◆ Your assignment ◆
Only one stretch of the data below is wanted: the lines from the one with "科普知识 (156, 603)" through the one with "Настольные игры (25) (407, 302)", repeated exactly.

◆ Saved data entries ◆
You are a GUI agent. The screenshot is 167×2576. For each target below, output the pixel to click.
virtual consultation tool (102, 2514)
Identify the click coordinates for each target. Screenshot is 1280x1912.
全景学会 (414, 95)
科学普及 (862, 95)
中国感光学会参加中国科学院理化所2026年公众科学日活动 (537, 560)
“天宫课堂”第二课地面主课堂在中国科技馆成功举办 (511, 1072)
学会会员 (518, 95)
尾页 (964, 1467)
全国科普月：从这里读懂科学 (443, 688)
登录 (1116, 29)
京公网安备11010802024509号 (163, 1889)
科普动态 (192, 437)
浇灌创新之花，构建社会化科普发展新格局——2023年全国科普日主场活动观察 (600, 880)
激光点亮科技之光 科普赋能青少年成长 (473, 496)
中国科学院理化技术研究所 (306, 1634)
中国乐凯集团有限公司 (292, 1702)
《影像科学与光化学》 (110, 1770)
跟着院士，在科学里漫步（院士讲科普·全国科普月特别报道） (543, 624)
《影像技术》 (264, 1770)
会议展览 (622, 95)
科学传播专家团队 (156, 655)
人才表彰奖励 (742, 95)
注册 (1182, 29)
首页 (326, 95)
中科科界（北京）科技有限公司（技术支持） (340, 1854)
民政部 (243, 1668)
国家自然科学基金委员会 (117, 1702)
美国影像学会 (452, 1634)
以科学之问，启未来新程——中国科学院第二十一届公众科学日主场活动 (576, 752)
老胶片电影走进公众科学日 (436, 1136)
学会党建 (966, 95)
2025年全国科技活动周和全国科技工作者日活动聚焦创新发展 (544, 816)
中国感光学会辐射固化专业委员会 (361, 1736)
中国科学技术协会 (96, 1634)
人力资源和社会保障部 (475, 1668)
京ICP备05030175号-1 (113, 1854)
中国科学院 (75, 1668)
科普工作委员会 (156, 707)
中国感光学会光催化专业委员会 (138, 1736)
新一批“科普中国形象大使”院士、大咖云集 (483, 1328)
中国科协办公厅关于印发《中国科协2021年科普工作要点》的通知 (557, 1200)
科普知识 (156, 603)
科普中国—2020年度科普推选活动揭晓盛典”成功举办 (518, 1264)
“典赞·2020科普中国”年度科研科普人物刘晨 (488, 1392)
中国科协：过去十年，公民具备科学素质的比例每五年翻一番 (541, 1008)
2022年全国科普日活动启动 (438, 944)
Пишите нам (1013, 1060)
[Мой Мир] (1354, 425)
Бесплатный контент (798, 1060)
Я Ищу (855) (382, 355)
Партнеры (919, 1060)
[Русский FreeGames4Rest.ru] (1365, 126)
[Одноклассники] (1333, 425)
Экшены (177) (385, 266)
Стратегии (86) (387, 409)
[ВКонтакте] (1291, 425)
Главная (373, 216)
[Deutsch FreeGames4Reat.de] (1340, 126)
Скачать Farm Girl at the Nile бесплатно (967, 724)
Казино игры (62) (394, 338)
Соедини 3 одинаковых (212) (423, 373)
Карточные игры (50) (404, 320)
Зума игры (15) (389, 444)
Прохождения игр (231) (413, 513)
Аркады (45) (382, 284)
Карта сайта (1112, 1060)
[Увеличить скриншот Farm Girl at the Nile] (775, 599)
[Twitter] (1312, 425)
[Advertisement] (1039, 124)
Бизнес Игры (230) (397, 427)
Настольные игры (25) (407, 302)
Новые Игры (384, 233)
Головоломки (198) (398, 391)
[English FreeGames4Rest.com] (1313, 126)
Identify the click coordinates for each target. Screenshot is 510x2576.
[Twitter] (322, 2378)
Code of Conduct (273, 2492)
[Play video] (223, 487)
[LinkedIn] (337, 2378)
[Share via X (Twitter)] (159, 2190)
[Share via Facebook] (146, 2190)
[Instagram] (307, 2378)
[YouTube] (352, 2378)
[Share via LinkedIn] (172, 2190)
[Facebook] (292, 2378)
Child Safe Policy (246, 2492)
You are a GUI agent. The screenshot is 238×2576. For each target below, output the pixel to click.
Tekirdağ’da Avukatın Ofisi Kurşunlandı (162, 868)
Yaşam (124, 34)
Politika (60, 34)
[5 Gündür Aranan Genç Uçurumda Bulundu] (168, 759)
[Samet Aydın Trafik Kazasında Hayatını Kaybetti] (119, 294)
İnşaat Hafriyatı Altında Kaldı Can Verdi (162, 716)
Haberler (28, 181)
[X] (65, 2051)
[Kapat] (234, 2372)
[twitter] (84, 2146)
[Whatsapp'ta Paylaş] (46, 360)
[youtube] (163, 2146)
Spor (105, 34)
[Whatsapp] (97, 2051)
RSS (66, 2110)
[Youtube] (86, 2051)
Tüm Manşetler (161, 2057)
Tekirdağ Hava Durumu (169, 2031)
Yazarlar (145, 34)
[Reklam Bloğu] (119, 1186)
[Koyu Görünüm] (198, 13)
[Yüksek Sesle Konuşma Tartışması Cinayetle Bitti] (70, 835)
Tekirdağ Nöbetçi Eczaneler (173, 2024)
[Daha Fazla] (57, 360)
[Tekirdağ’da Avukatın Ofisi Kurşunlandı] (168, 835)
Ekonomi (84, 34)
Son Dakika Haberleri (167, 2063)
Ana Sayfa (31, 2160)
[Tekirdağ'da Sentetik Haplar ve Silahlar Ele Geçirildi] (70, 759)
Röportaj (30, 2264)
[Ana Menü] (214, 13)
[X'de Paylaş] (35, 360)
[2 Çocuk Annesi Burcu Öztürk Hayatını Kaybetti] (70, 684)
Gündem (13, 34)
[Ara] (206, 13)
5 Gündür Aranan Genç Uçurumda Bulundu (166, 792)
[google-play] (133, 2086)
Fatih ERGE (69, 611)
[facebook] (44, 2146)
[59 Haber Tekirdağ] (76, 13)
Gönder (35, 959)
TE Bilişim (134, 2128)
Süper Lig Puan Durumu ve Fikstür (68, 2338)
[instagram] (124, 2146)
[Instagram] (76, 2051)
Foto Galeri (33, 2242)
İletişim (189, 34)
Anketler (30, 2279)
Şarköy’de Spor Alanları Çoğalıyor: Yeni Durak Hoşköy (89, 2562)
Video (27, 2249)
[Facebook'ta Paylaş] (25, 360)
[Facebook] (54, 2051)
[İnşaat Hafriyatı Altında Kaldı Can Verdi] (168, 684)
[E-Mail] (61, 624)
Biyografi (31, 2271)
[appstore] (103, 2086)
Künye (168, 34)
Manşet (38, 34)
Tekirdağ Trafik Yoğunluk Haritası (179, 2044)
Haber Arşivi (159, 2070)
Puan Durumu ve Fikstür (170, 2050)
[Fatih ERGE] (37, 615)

◆ Solution for this problem ◆
科普知识 (156, 603)
科普中国—2020年度科普推选活动揭晓盛典”成功举办 (518, 1264)
“典赞·2020科普中国”年度科研科普人物刘晨 (488, 1392)
中国科协：过去十年，公民具备科学素质的比例每五年翻一番 (541, 1008)
2022年全国科普日活动启动 (438, 944)
Пишите нам (1013, 1060)
[Мой Мир] (1354, 425)
Бесплатный контент (798, 1060)
Я Ищу (855) (382, 355)
Партнеры (919, 1060)
[Русский FreeGames4Rest.ru] (1365, 126)
[Одноклассники] (1333, 425)
Экшены (177) (385, 266)
Стратегии (86) (387, 409)
[ВКонтакте] (1291, 425)
Главная (373, 216)
[Deutsch FreeGames4Reat.de] (1340, 126)
Скачать Farm Girl at the Nile бесплатно (967, 724)
Казино игры (62) (394, 338)
Соедини 3 одинаковых (212) (423, 373)
Карточные игры (50) (404, 320)
Зума игры (15) (389, 444)
Прохождения игр (231) (413, 513)
Аркады (45) (382, 284)
Карта сайта (1112, 1060)
[Увеличить скриншот Farm Girl at the Nile] (775, 599)
[Twitter] (1312, 425)
[Advertisement] (1039, 124)
Бизнес Игры (230) (397, 427)
Настольные игры (25) (407, 302)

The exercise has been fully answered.